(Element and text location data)
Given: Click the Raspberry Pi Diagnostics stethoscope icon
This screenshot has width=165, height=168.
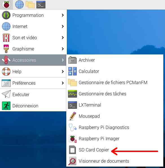Looking at the screenshot, I should (x=72, y=127).
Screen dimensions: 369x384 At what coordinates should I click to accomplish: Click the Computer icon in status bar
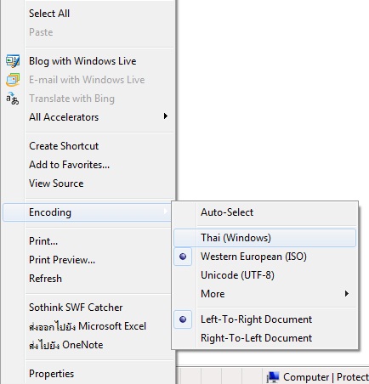tap(273, 377)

Task prompt >> Convert the records above into a JSON list of strings, one string per line, skipping any blank lines. Leave the pictures out of the answer.

Exercise solution >>
[
  "Given: Click the Raspberry Pi Diagnostics stethoscope icon",
  "This screenshot has width=165, height=168.",
  "Looking at the screenshot, I should (x=72, y=127).",
  "Screen dimensions: 369x384 At what coordinates should I click to accomplish: Click the Computer icon in status bar",
  "tap(273, 377)"
]